The state expects DOC to be a provider of mental and psychiatric care, address behavioral health needs, help people get an education and job skills. But we heard again about the complex needs of the people in DOC custody: about two thirds have a diagnosable mental health condition, and at this point DOC is not providing deep, personalized care. It’s triaging. Eighty percent have a substance misuse issue. Seventy-five percent of women in Alaska’s prison population, and a significant and underreported number of men, are victims of sexual assault.
The discussion raised a fundamental question — even with increased capacity, how well can these needs be met in a carceral setting?
The committee focused on why the parole board is granting discretionary parole at a rate lower than any point in at least a decade. Only 16 percent of applicants were granted parole in 2020.
Parole board director Jeff Edwards said “we’re really taking a close look at that,” but couldn’t explain the downturn.

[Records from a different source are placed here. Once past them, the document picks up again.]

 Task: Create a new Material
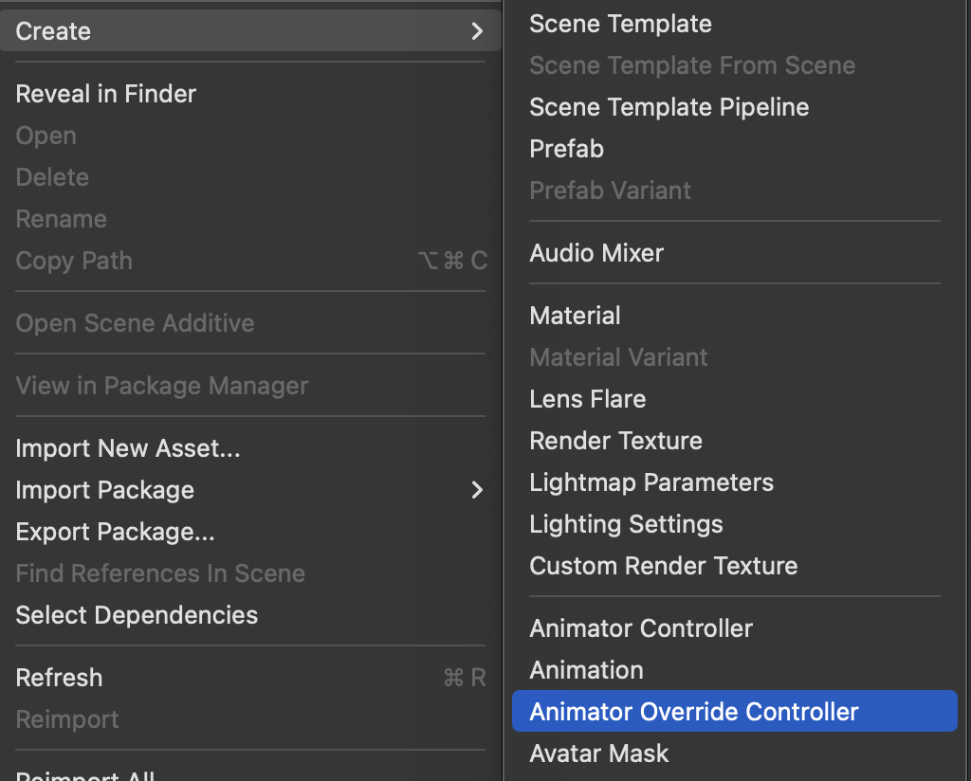coord(575,316)
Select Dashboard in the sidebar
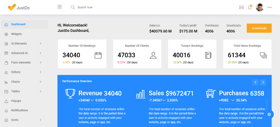This screenshot has height=127, width=280. point(25,24)
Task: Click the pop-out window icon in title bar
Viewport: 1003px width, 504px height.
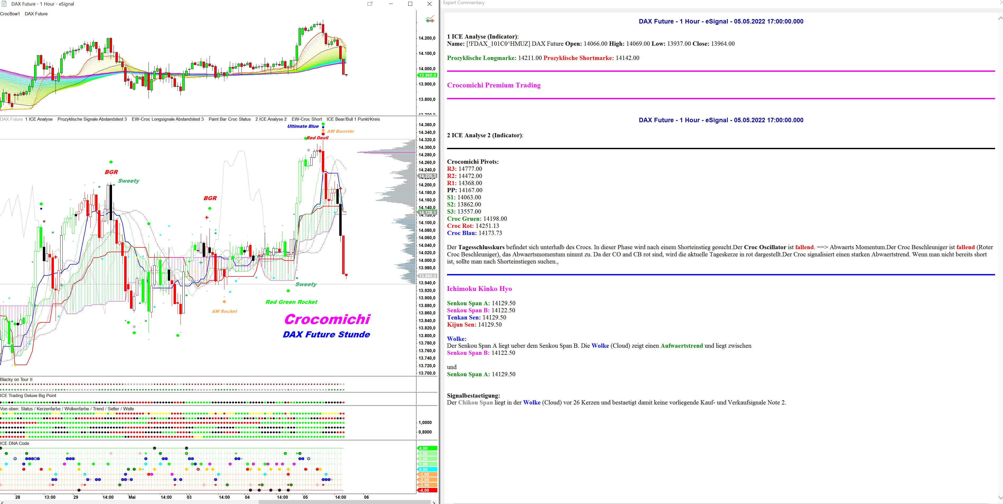Action: tap(370, 4)
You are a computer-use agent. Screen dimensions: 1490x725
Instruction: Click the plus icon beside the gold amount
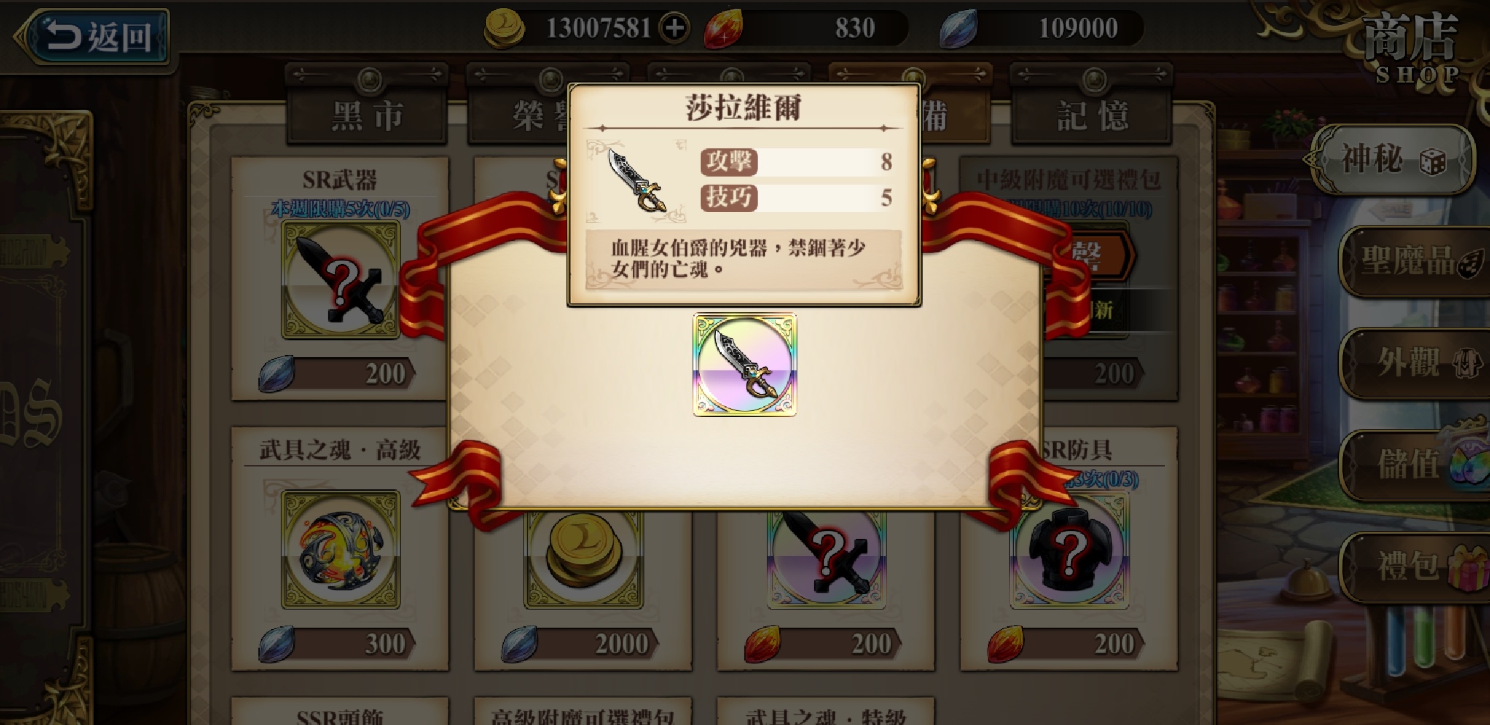coord(674,28)
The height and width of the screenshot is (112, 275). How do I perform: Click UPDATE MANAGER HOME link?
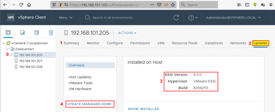click(89, 104)
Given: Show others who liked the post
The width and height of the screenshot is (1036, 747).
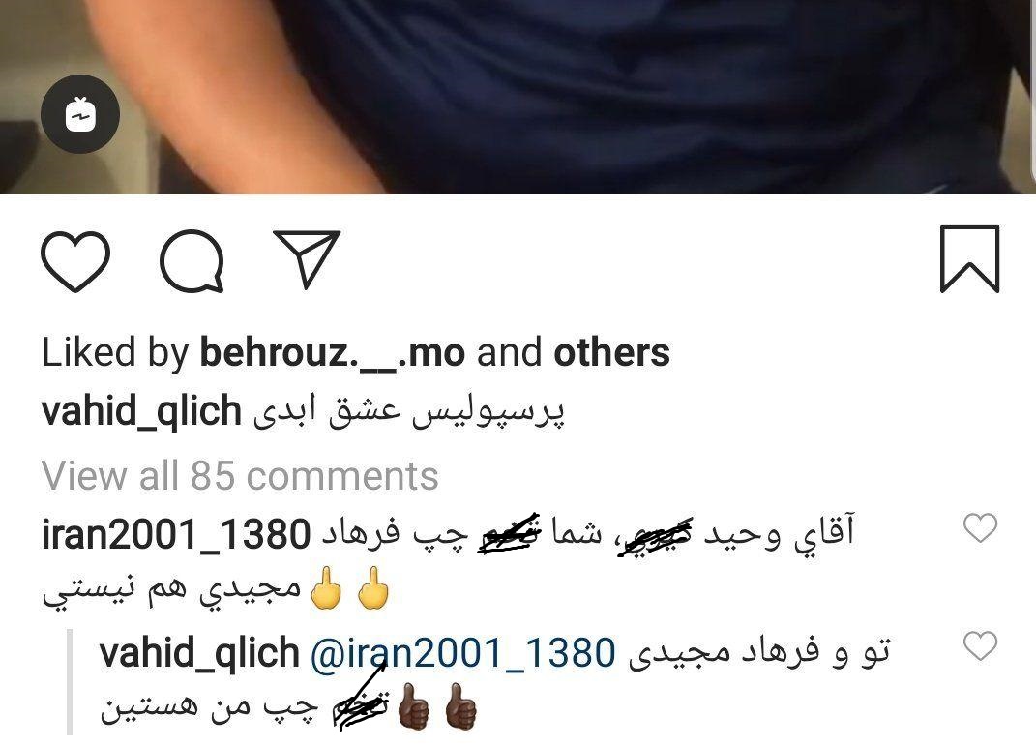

The elephant in the room was Edie Grunwald, who was parole board chair from 2019 until the beginning of March, when she resigned from the position in order to run for Lt. Gov. While Grunwald’s name never came up in the hearings, her posture toward parole applicants in hearings and public statements showed a predisposition for continuing a person’s incarceration and punishment for criminal acts.
A more thorough accounting of Grunwald’s leadership of the parole board is merited. But the parole board’s punitive and arbitrary posture toward applicants predates her leadership.
For instance, Hannan asked Edwards about the “10-year hit,” a practice by which the parole board tells a person that they can’t come back before the parole board for a decade. Edwards said it’s been the parole board’s practice “for years." This practice isn’t legally mandated. But the board has discretion to continue the practice without any guidance about how a person can demonstrate they deserve to be paroled.
It was encouraging that this issue came up in the hearings, which can serve as a building block for seeking greater transparency in the board’s decisions. Longer-term, we need to look at how parole statutes and regulations give governors and the board the latitude to stack the deck against applicants.
Digging into Demographics
It's been the case for years that Alaska Native people are massively overrepresented in the state’s prison population — 40 percent of those incarcerated, compared to 15-20 percent of the state’s overall population. Black people are also overrepresented, making up nearly a tenth of the prison population compared to about 4 percent of the overall state population. But there wasn’t much discussion about the systemic reasons why these disparities exist or how they intersect with other topics discussed during the hearing, like the parole board, which in 2020 granted discretionary parole to Alaska Native people at rates far lower than white applicants. Other important factors, like prosecutorial discretion, access to counsel, or financial ability to make bail, are necessary topics of conversation when talking about racial disparities in the prison population. Any effort to reduce the prison population must also include an effort to address the long-standing racial disparities in Alaska’s prison system.